Use Application Delivery Technologies to Accelerate and Automate the Boring Tasks
Playing a stringed musical instrument like a guitar means that the different strings need to be regularly adjusted to play the correct note. Guitar players tightened and loosened the strings to tune the guitar. The strings were tuned by ear, which meant that the person tuning the guitar had to know what sound each string had to make with considerable accuracy.
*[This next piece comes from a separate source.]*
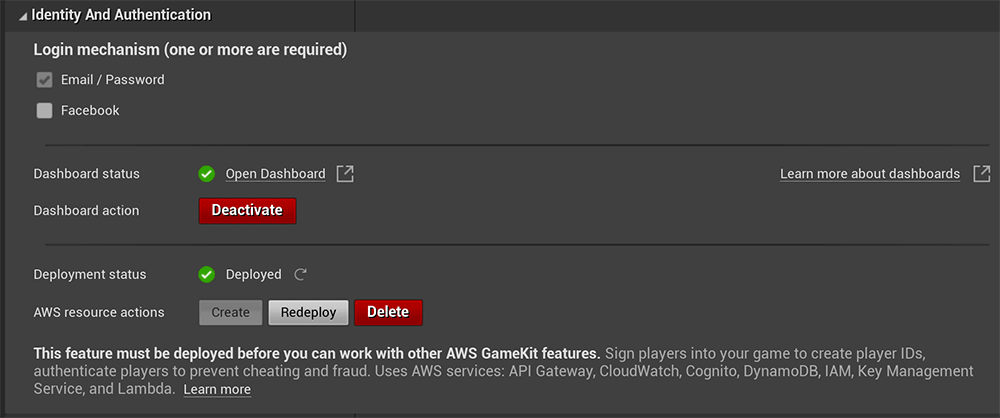Image resolution: width=1000 pixels, height=418 pixels.
Task: Delete the AWS resources
Action: (x=388, y=313)
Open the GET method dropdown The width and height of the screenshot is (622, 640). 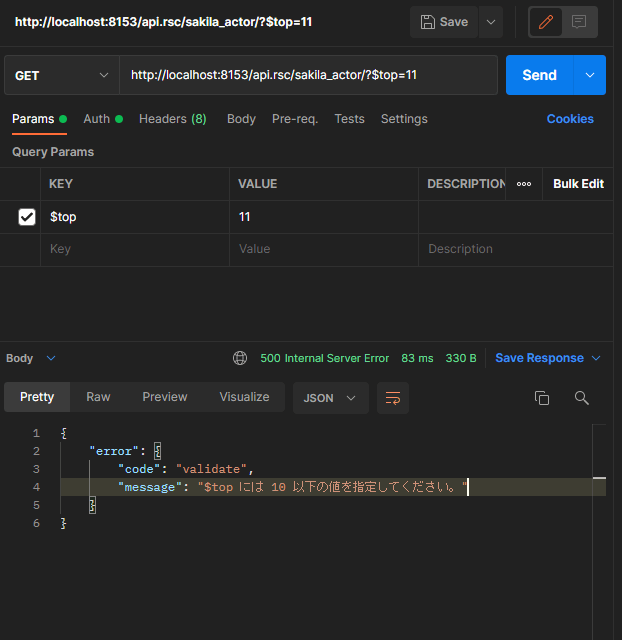click(61, 75)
With modern technology, there are tuners that can generate tones so one no longer needs to know exactly what each note sounds like. And, today, there are tuners that will automatically adjust the tension in the string to create the right tone with no human intervention. This is a great benefit for guitar players because they like to play music, and not spend a lot of time and effort tuning their instrument every time they wanted to play.
Positioned to accelerate
Application delivery controllers (ADC) can act as that automatic guitar tuner for application delivery. They are load balancers with advanced complementary features. These features are available because the ADC acts as a reverse proxy on behalf of the application and manages the connections and content within each connection. One of these benefits is to analyze the content and automatically adapt it to optimize the application performance based on the user’s expectations to deliver an improved quality of experience (QoE).
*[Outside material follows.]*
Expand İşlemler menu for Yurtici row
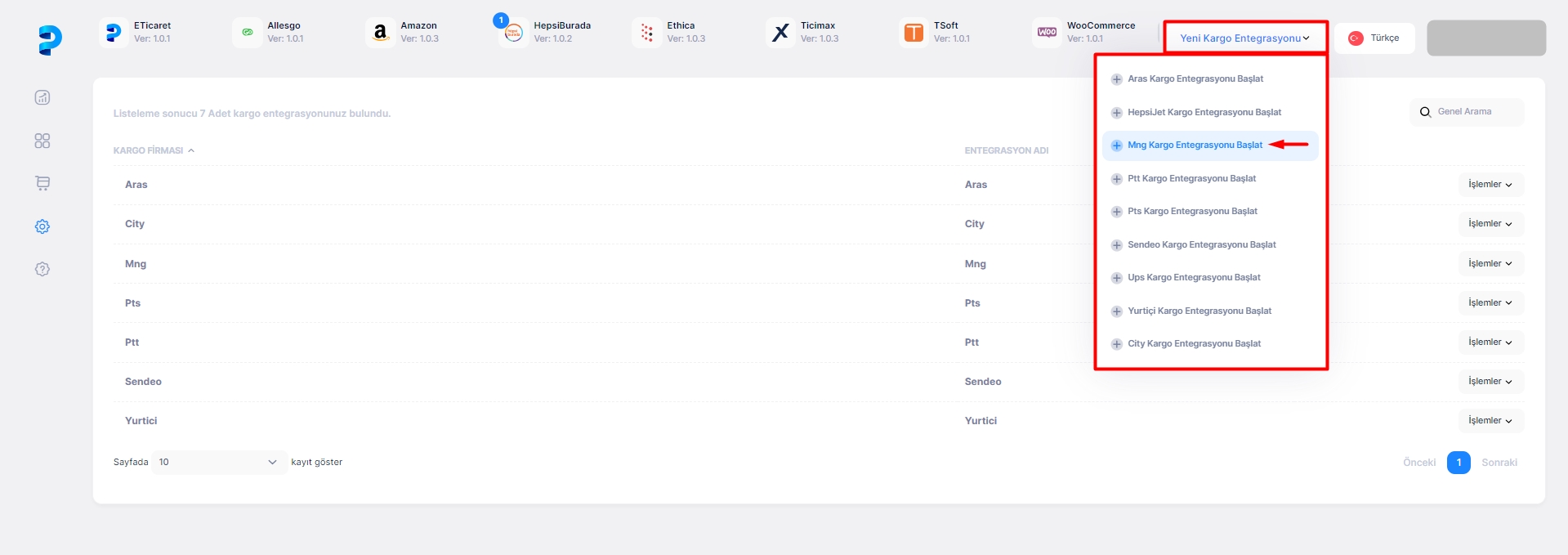(x=1490, y=421)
For the most common protocols, HTTP and HTTPS (web content), this means that the ADC has the ability to understand the user requirements. These requirements can vary based on operating system (Windows, MacOS, Linux), browser type (Edge, Safari, Internet Explorer, Firefox, Chrome), device type (mobile phone, tablet, laptop, desktop PC), and connection method (4G/LTE, 3G, DSL, cable, satellite). These variables can change how web content needs to be presented to deliver the best experience in terms of latency, page load times, and visual experience.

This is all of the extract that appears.